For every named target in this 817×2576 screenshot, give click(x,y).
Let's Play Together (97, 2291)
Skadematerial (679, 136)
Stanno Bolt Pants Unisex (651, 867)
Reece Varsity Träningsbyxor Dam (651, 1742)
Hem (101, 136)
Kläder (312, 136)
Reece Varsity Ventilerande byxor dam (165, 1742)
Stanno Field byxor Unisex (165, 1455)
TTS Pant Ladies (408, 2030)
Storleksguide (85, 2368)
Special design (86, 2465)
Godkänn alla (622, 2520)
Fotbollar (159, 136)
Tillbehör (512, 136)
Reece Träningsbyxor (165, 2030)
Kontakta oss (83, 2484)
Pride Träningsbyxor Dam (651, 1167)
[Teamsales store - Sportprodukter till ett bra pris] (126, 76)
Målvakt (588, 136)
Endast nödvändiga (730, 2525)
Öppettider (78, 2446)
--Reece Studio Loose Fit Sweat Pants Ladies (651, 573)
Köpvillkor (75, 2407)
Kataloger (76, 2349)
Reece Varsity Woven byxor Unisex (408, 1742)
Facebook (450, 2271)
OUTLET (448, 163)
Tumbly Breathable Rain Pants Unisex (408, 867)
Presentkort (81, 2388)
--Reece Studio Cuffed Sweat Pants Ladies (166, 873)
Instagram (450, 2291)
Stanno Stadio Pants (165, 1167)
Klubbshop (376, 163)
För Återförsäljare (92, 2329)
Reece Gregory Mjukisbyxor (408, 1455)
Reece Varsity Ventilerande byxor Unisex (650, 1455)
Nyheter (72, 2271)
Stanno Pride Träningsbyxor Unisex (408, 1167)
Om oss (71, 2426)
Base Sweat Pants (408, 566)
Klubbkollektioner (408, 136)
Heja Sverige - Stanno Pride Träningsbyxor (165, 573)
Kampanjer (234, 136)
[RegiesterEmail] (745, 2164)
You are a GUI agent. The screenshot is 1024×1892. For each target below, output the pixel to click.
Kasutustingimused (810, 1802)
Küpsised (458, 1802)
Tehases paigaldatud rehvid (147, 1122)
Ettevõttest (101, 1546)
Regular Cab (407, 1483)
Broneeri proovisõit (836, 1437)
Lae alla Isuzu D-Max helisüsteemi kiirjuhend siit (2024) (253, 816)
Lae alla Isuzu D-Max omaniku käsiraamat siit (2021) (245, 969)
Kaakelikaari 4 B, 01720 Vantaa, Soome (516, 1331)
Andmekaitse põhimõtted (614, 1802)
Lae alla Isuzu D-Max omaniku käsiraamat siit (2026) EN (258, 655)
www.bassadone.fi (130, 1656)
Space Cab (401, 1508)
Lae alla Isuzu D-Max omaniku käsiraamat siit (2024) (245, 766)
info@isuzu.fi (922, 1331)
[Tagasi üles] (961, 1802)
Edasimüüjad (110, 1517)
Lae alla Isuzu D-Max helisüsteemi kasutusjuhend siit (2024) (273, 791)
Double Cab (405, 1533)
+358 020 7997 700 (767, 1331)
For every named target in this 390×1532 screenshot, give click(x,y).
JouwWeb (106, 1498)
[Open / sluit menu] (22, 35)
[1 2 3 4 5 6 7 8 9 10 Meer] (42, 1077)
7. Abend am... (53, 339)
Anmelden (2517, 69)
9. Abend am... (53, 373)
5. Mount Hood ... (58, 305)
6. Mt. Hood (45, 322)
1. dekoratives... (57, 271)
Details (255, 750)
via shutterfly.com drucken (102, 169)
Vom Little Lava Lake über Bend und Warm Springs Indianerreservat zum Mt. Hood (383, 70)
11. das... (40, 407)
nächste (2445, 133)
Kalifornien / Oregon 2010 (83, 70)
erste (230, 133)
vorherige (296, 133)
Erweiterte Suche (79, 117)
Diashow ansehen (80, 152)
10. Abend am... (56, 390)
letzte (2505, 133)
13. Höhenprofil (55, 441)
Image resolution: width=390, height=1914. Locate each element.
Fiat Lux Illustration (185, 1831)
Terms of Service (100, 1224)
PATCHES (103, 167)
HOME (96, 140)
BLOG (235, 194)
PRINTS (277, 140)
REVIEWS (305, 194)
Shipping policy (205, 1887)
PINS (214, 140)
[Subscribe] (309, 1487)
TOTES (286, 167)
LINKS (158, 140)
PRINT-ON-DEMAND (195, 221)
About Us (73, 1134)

—————

ACTIVITY: Write down only the closing run of lines: the one containing "6. Mt. Hood (45, 322)" and every line after it to the end of the entries, exactly.

EXERCISE SOLUTION:
6. Mt. Hood (45, 322)
1. dekoratives... (57, 271)
Details (255, 750)
via shutterfly.com drucken (102, 169)
Vom Little Lava Lake über Bend und Warm Springs Indianerreservat zum Mt. Hood (383, 70)
11. das... (40, 407)
nächste (2445, 133)
Kalifornien / Oregon 2010 (83, 70)
erste (230, 133)
vorherige (296, 133)
Erweiterte Suche (79, 117)
Diashow ansehen (80, 152)
10. Abend am... (56, 390)
letzte (2505, 133)
13. Höhenprofil (55, 441)
Image resolution: width=390, height=1914. Locate each element.
Fiat Lux Illustration (185, 1831)
Terms of Service (100, 1224)
PATCHES (103, 167)
HOME (96, 140)
BLOG (235, 194)
PRINTS (277, 140)
REVIEWS (305, 194)
Shipping policy (205, 1887)
PINS (214, 140)
[Subscribe] (309, 1487)
TOTES (286, 167)
LINKS (158, 140)
PRINT-ON-DEMAND (195, 221)
About Us (73, 1134)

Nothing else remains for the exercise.